President of Zarai Taraqiati Bank Limited
- In office 9 September 2008 – 25 October 2011

Personal details
- Born: Muhammad Zaka Ashraf 9 September 1952 (age 73) Mandi Bahauddin, Punjab, Pakistan
- Relations: Shafqat Mahmood (cousin) Chaudhry Jaffar Iqbal Gujjar (cousin)
- Parent: Chaudhry Muhammad Ashraf (father);
- Profession: Businessman; Administrator;
- Website: agipk.com

= Zaka Ashraf =

Pakistani executive and cricket administrator (born 1952)

Chaudhry Muhammad Zaka Ashraf (Punjabi, ; born 9 September 1952) is a Pakistani executive administrator who has served as the chairman of the Pakistan Cricket Board in three different tenures.

==Early life and education==
Born into a Gujjar family, Zaka is the son of Chaudhry Muhammad Ashraf, a businessman and influential PPP politician close to Zulfikar Ali Bhutto. He belongs to a traditional industrial and farming family of Punjab.

Zaka is also cousin of senior PTI politician Shafqat Mahmood and senior PML-N politician Chaudhry Jaffar Iqbal Gujjar.

Zaka has been associated with Pakistan Peoples Party since 1970, under the government of Zulfikar Ali Bhutto. While he was in college, he developed close ties with future politician Asif Ali Zardari, due to their similar political views. After passing out from Petaro, he took his bachelor's degree and then joined his father in his business.

Ashraf is an alumnus of the Sadiq Public School, Bahwalpur, and the Cadet College Petaro, from where he graduated in 1973.

==Chairman of Pakistan Cricket Board==
He was appointed as the chairman of Pakistan Cricket Board on 15 October 2011 by the President of Pakistan and took the charge on 27 October 2011. However, on 10 February 2014, the Prime Minister of Pakistan Nawaz Sharif dissolved the PCB governing board and sacked him from the chairmanship of PCB. In August 2012, he was elected as chairman Development Committee of Asian Cricket Council.
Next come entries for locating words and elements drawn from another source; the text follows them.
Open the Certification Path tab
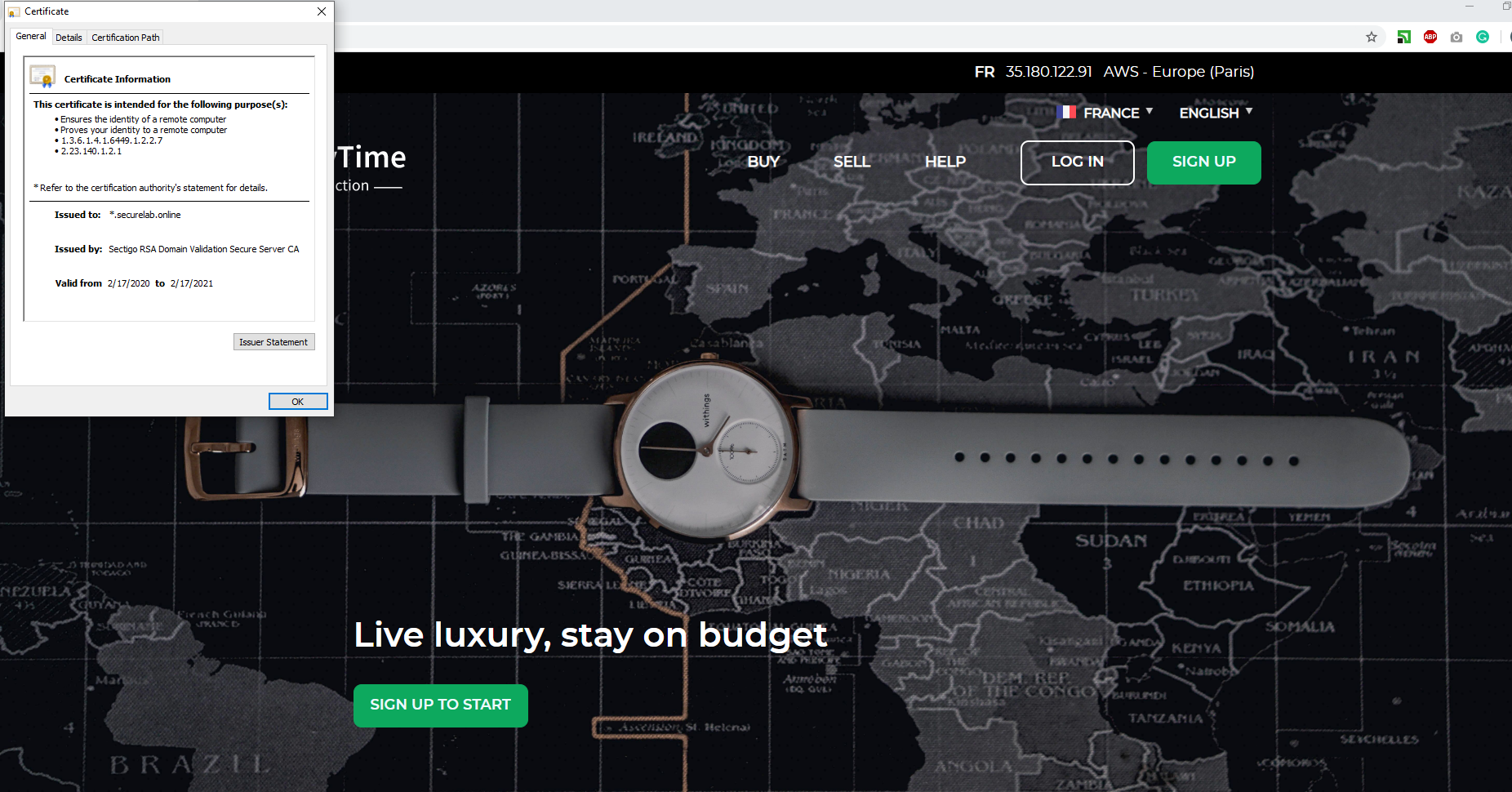1512x792 pixels. point(126,38)
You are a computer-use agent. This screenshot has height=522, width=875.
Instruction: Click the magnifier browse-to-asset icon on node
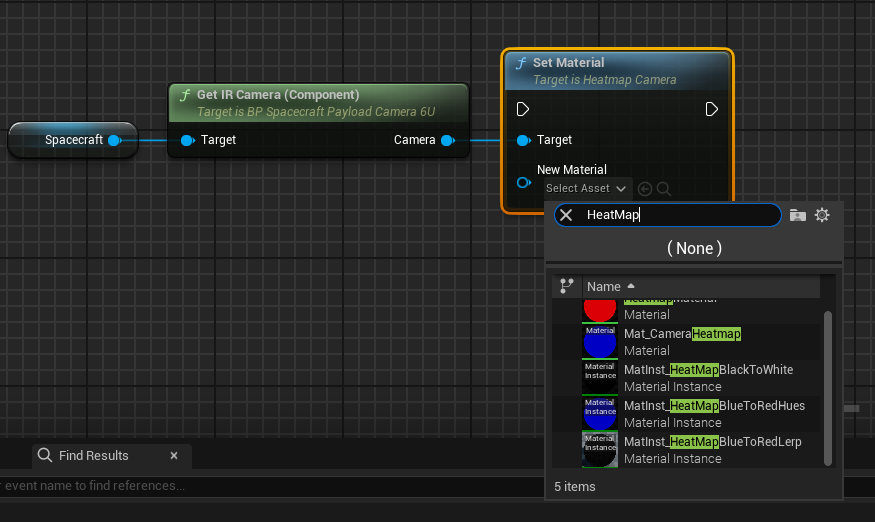tap(663, 188)
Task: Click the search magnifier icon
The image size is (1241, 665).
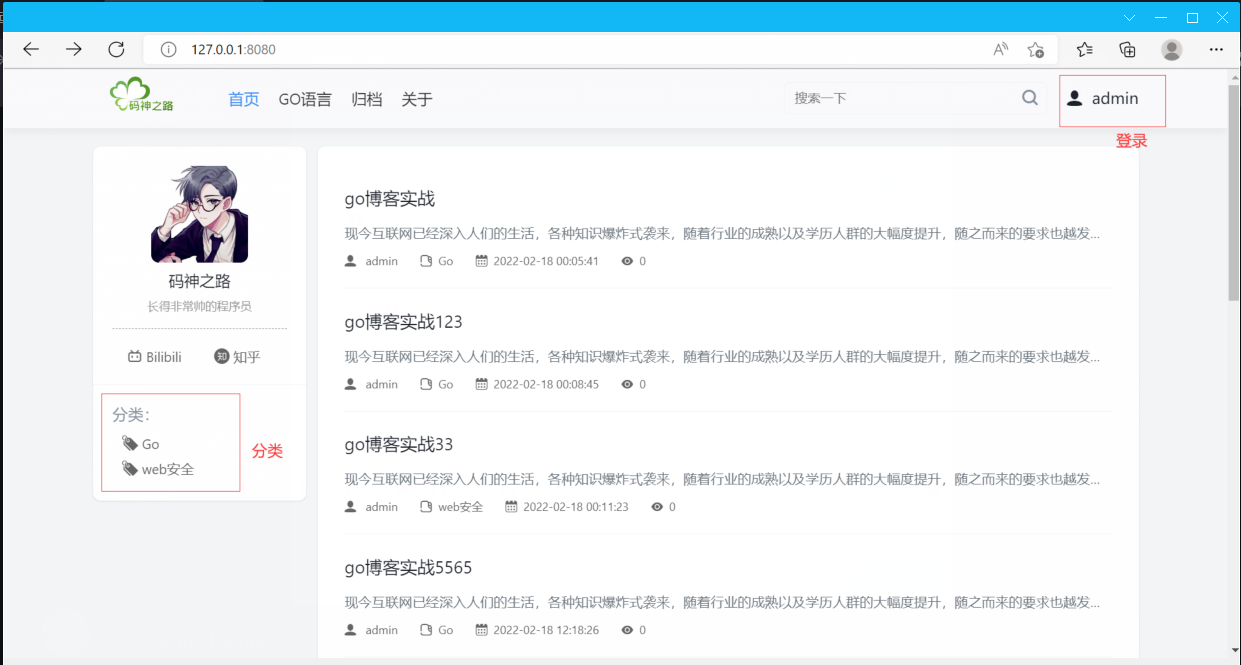Action: 1029,97
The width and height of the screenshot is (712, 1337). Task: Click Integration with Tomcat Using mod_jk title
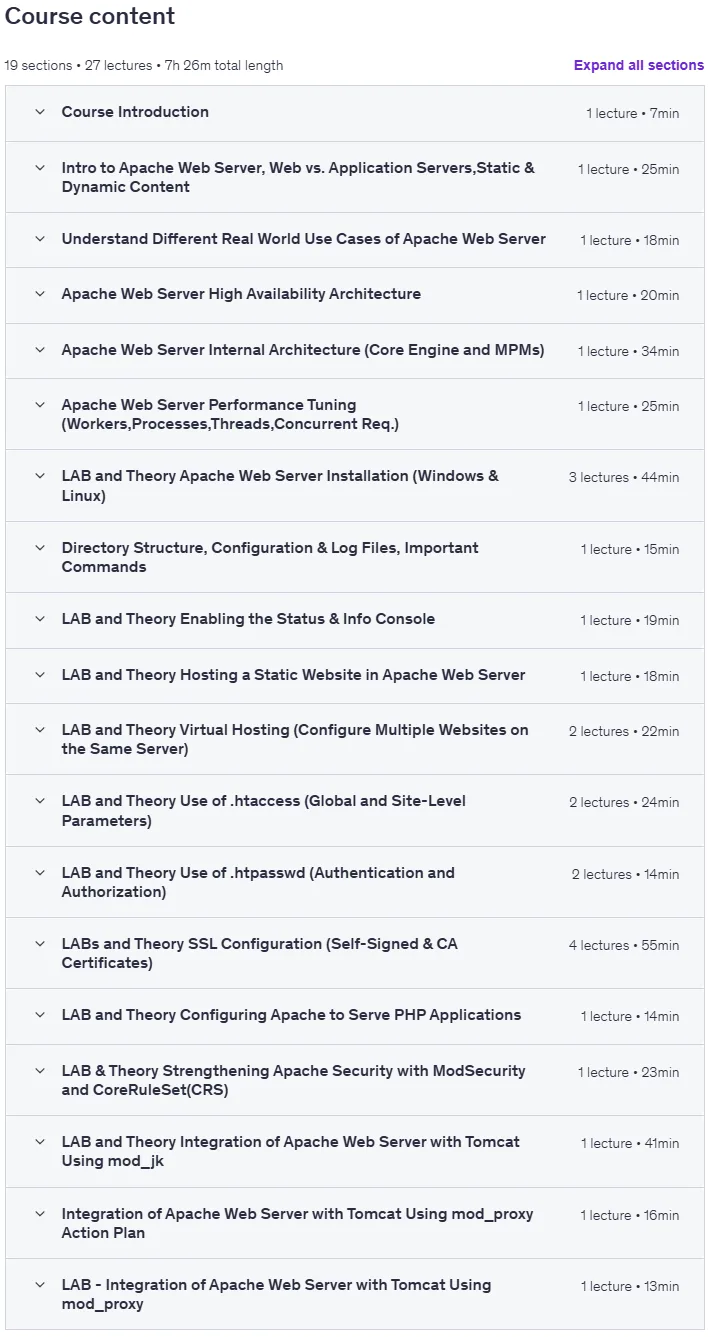291,1151
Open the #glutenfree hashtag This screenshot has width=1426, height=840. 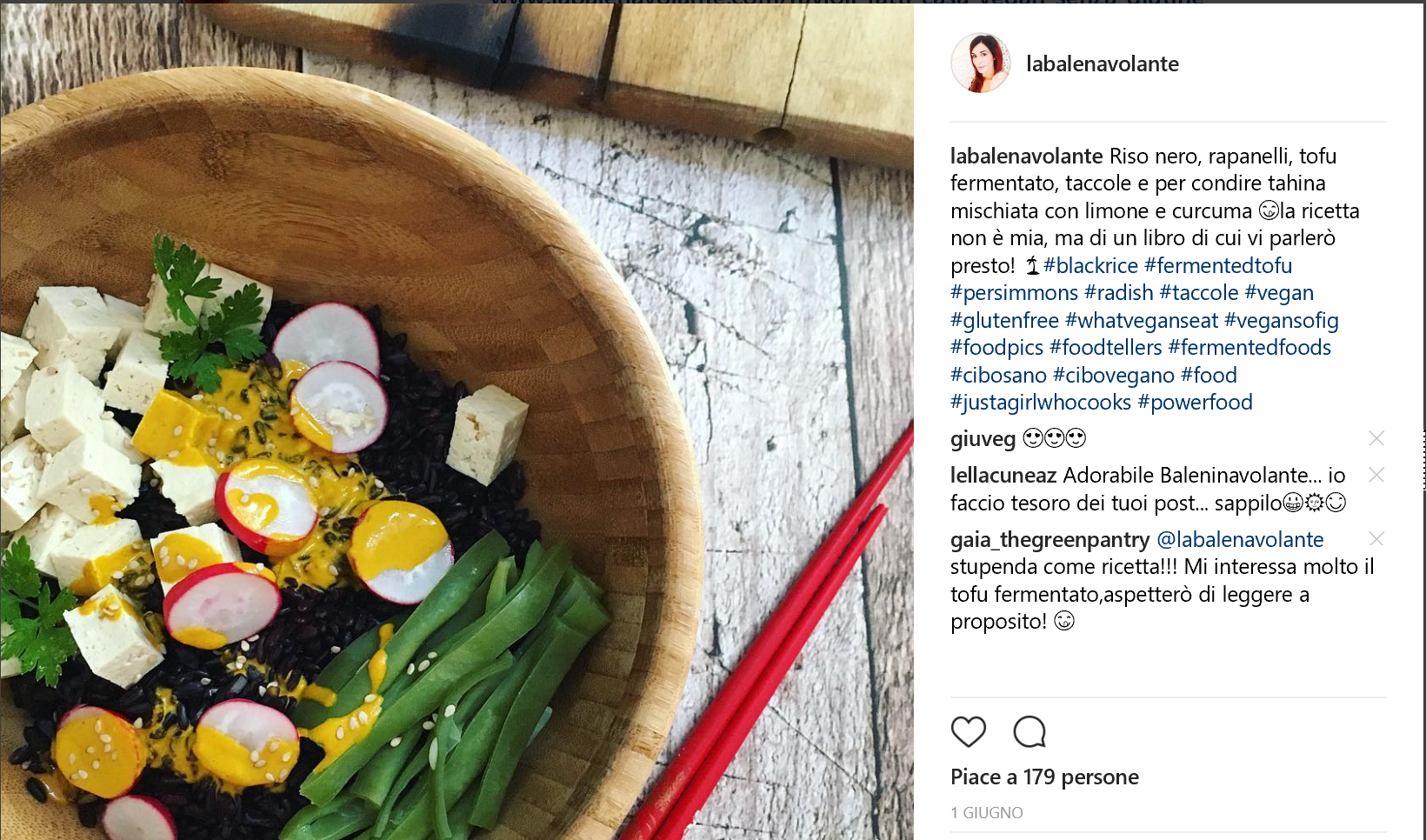coord(1004,321)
===Suspension by the Court===

On 28 May 2013, the Islamabad High Court stopped Zaka Ashraf from working as Pakistan Cricket Board Chairman on the petition of that the election of Zaka as PCB chairman was malafide by the former coach of Pakistan Cricket team. Moreover, the IHC had barred him from performing his duties on the grounds that the process of his election was not transparent. On 24 June 2013, the case was adjourned till further notice.

===Re-appointment===

The Islamabad High Court reinstated Zaka Ashraf as chairman of the Pakistan Cricket Board on 15 January 2014. The decision to reinstate Ashraf was taken by a two-member division bench consisting of Justice Noorul Haq Qureshi and Justice Riaz Ahmed Khan. The court accepted the intra-court appeal against the decision by a single-member bench of IHC consisting of Justice Shaukat Aziz Siddiqui. Previously on 19 July 2013, the Islamabad High Court had declared the appointment of Ashraf "illegal" and directed the acting PCB chief Najam Sethi to hold elections within 90 days. Zaka Ashraf held this office until 10 February 2014.

=== Third term ===
In June 2023, he was nominated by Pakistan Peoples Party for the position of chairman PCB opposite to Najam Sethi. On 20 June 2023, Najam Sethi announced his withdrawal from PCB chairmanship race. On the same day, Zaka Ashraf was appointed as the member of the Pakistan Cricket Board Board of Governors. On 6 July 2023, he assumed his role as the Chairman of Pakistan Cricket Board by replacing Najam Sethi. On 19 January 2024, he resigned from his position as the Chairman of Management Committee and member of BoG. He was succeeded by Moshin Naqvi as the Chairman PCB.